Data for processing START
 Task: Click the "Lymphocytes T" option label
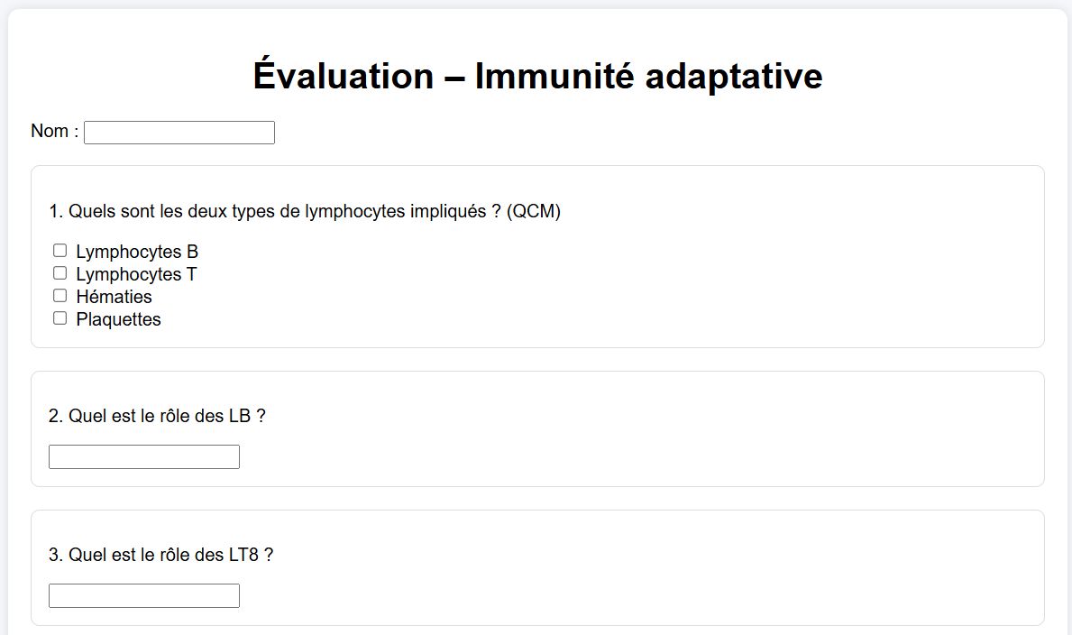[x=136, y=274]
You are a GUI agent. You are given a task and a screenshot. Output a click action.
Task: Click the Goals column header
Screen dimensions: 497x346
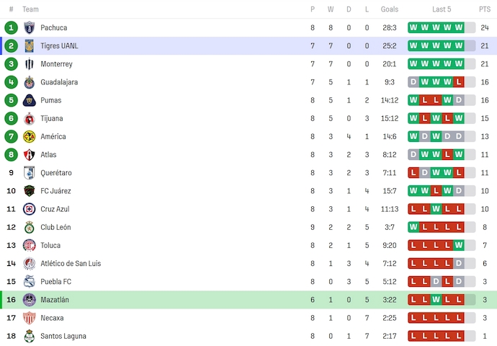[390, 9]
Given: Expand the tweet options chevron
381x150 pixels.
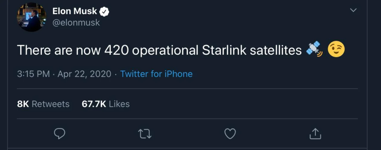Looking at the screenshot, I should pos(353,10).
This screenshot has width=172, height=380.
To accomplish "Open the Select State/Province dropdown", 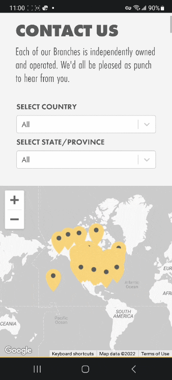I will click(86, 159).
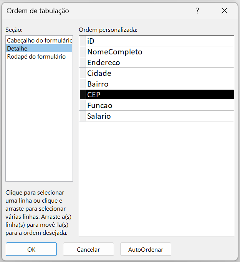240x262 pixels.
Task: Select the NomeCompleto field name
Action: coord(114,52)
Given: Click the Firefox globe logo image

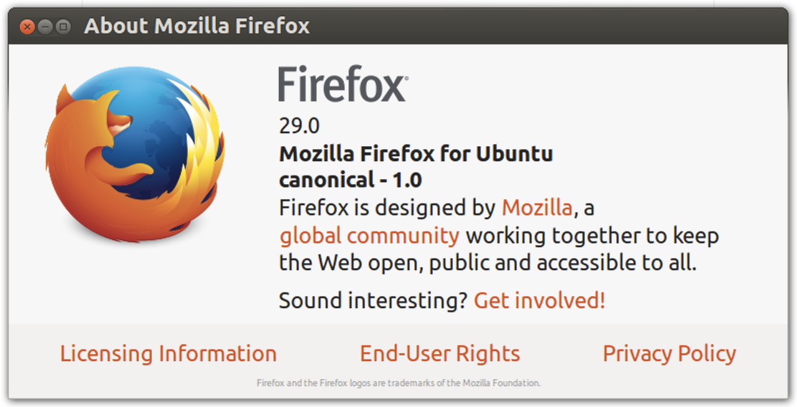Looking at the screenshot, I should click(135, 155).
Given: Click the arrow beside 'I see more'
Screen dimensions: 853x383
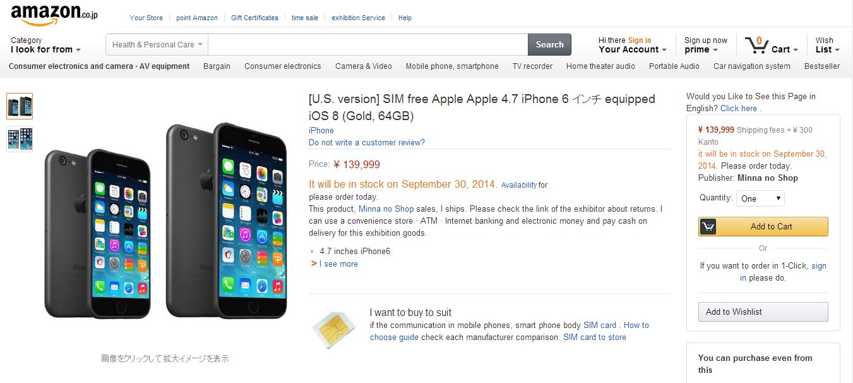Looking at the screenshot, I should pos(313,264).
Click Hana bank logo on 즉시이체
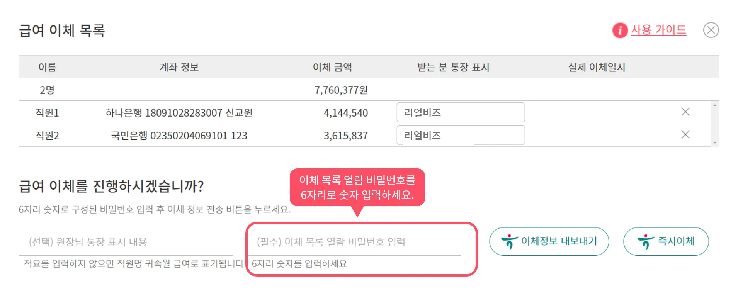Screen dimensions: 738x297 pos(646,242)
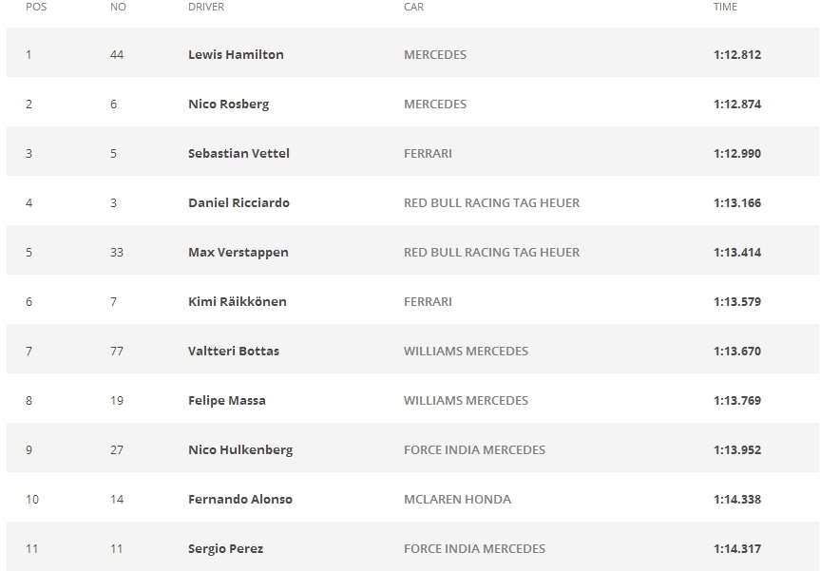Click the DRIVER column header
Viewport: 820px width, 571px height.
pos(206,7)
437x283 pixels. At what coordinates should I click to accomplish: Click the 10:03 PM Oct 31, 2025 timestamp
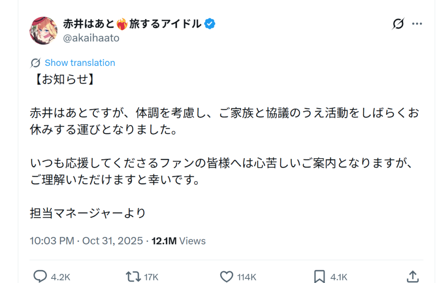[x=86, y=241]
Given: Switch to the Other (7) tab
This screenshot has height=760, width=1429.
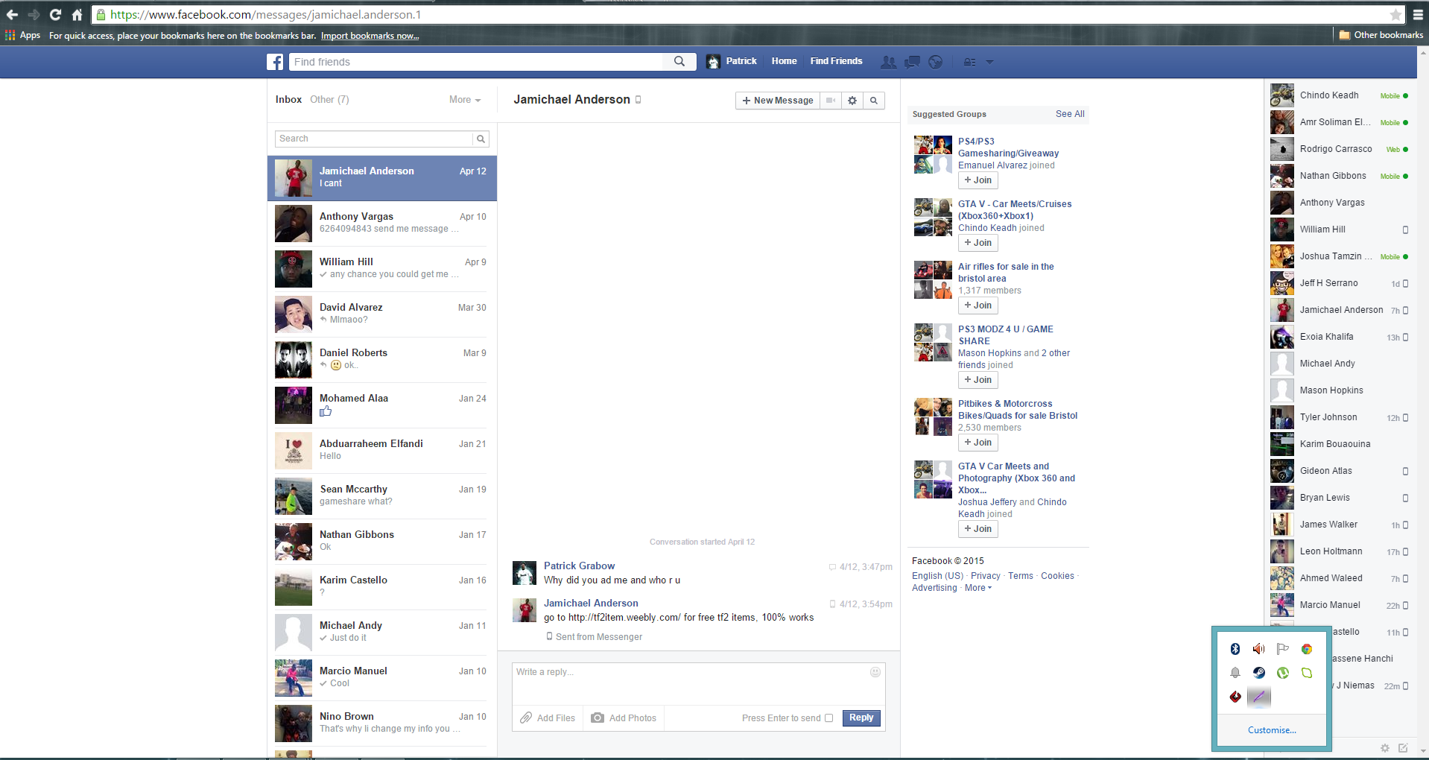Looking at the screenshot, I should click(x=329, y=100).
Data for processing END
The task: Only the lines from the top of the data through the line with "Given: Expand the tweet options chevron" should be quoted, exactly and with both ends kept; skip the pictures.

Written reply:
 Task: Click the "Lymphocytes T" option label
[x=136, y=274]
You are a GUI agent. You are given a task and a screenshot. Output a click action.
Task: Click the Goals column header
Screen dimensions: 497x346
[390, 9]
Given: Expand the tweet options chevron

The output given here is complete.